ISBN: 978-0-9884064-0-7
www.craignybo.com
Cover art:
Alexandrescu Paul
Artist website: www.lexpaul.weebly.com
Artist email: [email protected]
For Jen, always the love of my life.
December 21, 1968.
This manuscript documents, according to eyewitness accounts, the dreadful events that occured over a 42-minute time period on the morning of November 11th, 1968 in Columbus, Ohio.
The “Columbus Parade Massacre” involved the following organized factions:
The New Revolutionaries for Peace and Love (NRPL)
The Ku Klux Klan (KKK)
Veterans of the Vietnam War
Veterans of World War I
The Columbus, Ohio Police Department
The Allied Zombies for Peace (AZP)
Chapter 1
Veteran’s Day parade officials had put the Allied Zombies for Peace behind the Ku Klux Klan for the fourth year in a row and Arlo Fitzgerald, AZP leader, was furious about it. “I filed the paperwork ninety days ago.” Fitzgerald said, his useless right arm tucked into a sling across his slight chest.
“I’m following orders; not much I can do for you now,” the fat parade official said, spreading his hands defensively.
Fitzgerald bit down on his lower lip, struggling to hold his temper. He glanced over his shoulder at his constituents. Some sat in wheelchairs; others lay on the ground, ready to drag their bodies along the pavement. They looked back at him, their eyes appealing for a satisfying resolution. Marching behind the KKK would defeat the point of the AZP’s marching at all. Though the AZP had made brilliant strides against prejudice towards the undead, most people still viewed zombies as monsters. It was easy for ignorant parade spectators to lump the AZP with groups such as the KKK. For the past four years, AZP marchers had been forced to put up with a crowd stirred up to impudence by the KKK: the jeers, the catcalls, the thrown beer cans.
“Best I can do is call in a request to my boss,” the parade official said, not bothering to take off his sunglasses or to stop chewing his gum.
“Then do it.”
“Parade starts in twelve minutes. You can’t realistically expect me to reposition you before the line starts to move.”
Fitzgerald shook his head slowly, an action he often used to defuse his anger. The scattered wisps of sparse, white hair on his head flicked in the wind.
“Look, if it makes any difference, I’m willing to get on the horn and talk to my boss. If your people don’t want to march—”

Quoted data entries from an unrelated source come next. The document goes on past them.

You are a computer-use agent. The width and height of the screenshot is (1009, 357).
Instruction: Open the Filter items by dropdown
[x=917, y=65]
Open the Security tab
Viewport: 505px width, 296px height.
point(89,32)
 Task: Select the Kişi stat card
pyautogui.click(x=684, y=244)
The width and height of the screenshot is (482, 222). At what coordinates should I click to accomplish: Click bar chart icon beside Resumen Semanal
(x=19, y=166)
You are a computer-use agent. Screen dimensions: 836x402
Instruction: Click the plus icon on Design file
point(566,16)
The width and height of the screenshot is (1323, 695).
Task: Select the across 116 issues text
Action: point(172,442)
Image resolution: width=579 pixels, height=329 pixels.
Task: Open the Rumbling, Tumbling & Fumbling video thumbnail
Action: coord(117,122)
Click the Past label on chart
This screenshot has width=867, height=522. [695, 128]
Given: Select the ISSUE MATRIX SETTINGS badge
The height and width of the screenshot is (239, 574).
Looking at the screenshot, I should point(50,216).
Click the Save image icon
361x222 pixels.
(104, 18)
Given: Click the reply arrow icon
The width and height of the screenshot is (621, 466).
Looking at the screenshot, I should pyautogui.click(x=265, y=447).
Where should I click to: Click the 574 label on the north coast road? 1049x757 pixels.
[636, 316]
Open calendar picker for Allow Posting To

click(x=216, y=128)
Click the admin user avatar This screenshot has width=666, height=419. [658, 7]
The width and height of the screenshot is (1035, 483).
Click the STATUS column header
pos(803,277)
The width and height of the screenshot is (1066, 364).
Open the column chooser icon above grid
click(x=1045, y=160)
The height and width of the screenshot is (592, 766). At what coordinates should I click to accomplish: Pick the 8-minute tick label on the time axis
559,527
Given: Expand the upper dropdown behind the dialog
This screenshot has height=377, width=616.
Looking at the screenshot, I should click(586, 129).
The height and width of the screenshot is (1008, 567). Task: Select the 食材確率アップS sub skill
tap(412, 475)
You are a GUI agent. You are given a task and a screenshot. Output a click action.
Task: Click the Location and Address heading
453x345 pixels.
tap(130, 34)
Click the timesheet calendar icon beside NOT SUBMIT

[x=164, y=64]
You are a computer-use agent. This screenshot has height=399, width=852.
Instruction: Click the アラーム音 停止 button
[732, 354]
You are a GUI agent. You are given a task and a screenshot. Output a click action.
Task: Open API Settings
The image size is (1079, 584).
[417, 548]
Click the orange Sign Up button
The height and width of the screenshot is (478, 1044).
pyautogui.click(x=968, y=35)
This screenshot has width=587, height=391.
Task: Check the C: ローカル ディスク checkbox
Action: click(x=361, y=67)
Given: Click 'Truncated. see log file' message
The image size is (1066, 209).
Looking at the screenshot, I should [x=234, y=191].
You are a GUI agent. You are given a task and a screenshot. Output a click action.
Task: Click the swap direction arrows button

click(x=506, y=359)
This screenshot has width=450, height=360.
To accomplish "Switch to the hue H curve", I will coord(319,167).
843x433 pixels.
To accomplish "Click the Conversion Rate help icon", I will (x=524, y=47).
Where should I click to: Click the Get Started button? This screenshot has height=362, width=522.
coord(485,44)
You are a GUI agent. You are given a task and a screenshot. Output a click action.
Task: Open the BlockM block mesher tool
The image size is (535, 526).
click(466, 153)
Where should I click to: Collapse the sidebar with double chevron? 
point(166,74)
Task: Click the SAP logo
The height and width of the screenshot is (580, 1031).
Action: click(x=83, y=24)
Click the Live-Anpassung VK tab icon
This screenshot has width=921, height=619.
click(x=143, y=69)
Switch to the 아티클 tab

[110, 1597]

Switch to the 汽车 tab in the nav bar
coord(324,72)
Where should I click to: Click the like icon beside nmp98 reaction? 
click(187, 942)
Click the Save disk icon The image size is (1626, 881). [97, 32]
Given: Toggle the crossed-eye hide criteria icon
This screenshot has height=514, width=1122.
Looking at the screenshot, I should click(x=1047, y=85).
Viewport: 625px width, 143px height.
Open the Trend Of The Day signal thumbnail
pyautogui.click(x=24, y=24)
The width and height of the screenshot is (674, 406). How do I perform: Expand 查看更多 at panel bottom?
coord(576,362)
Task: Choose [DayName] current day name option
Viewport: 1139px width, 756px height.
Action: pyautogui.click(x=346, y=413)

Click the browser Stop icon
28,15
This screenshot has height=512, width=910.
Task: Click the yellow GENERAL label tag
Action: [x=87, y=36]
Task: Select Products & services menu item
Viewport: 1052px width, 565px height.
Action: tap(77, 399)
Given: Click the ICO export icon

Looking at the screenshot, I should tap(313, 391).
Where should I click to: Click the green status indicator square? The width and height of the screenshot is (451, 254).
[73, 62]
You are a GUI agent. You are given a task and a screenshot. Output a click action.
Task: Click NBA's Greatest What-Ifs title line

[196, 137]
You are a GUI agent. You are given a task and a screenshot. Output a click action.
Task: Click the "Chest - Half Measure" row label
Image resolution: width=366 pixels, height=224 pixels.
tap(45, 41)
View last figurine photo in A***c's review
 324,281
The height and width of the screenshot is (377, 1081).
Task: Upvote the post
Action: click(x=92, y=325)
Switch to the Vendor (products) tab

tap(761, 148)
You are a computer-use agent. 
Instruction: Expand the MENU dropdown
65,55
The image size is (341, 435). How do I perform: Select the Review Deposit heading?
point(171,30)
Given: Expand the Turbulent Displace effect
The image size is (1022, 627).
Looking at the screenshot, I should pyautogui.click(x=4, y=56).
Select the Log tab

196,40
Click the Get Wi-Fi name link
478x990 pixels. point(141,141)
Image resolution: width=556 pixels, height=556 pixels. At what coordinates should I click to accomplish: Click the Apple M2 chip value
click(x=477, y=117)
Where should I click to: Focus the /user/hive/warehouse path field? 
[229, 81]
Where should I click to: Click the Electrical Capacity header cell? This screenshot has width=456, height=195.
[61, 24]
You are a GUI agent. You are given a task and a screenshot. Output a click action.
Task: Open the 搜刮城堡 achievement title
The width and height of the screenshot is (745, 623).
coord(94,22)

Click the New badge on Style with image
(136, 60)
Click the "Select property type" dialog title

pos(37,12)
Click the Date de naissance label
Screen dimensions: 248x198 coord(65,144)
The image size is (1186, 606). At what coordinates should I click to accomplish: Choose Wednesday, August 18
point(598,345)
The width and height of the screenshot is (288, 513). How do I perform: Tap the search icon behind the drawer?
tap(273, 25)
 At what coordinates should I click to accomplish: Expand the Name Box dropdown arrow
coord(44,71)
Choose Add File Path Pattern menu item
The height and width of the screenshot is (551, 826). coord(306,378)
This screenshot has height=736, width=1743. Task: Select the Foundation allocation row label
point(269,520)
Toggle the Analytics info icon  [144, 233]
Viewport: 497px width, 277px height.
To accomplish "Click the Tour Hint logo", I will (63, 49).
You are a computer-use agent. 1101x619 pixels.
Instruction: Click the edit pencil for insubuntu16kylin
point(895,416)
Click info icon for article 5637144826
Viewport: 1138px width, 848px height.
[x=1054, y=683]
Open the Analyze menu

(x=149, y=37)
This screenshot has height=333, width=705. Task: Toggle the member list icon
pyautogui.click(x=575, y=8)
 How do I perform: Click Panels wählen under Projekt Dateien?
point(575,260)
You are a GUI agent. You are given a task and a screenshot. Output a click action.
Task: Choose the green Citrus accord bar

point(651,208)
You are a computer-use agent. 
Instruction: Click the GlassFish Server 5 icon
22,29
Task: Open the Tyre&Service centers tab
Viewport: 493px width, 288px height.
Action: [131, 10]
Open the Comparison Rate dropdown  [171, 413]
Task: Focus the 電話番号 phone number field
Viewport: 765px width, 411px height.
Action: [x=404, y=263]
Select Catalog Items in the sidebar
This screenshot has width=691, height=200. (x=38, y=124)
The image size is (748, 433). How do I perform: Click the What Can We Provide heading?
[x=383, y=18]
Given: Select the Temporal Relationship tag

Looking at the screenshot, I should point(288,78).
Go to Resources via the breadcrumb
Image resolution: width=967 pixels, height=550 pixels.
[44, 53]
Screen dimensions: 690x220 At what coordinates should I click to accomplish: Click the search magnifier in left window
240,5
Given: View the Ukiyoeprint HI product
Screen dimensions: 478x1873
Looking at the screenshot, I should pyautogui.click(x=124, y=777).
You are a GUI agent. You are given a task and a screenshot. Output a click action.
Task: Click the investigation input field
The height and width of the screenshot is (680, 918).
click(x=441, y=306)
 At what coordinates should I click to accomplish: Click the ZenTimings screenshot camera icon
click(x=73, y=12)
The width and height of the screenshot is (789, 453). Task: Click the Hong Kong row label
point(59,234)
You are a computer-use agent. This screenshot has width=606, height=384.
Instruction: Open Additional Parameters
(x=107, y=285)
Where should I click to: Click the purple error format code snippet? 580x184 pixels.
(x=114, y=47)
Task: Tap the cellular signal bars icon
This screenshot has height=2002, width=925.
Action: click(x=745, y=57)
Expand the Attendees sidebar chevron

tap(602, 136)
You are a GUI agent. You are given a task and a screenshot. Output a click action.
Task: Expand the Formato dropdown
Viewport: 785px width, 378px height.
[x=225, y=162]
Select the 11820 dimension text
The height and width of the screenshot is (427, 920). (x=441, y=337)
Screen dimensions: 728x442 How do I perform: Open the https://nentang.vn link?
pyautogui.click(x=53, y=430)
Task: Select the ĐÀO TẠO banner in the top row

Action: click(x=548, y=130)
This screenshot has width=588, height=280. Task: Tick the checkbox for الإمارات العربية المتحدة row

“So that’s it, is it?” Fitzgerald said. “You don’t want us to march.”
“I didn’t say that.”
“You people never actually say anything; it’s all lip.”
“There’s no need to—”
“I do want you to call your boss. Tell him that I personally meet with Lyndon Johnson on a regular basis. Tell him that, unlike him, the president of this great country is not a bigot.”
“So I’ve been told. But that still doesn’t change the fact that you aren’t moving forward in the parade queue.”
Seething, clenching his one good hand into a fist, Fitzgerald bit down on his lip, suppressing the words he really wanted to say. After collecting himself for a moment, he leaned in close to the fat parade official. “The truth is, if I tell these people we are marching behind the KKK again this year, many of them will likely go home.”
The fat parade official smiled and pushed his Cincinnati Reds baseball cap back on his scalp. “Well, to be honest, that would just about make my day.”
Fitzgerald shook his head slowly and bit down on his lip again.
“You’d better tell them something; they look like they’re liable to throw a little tantrum.” The fat parade official smiled and crossed his arms over his flabby chest.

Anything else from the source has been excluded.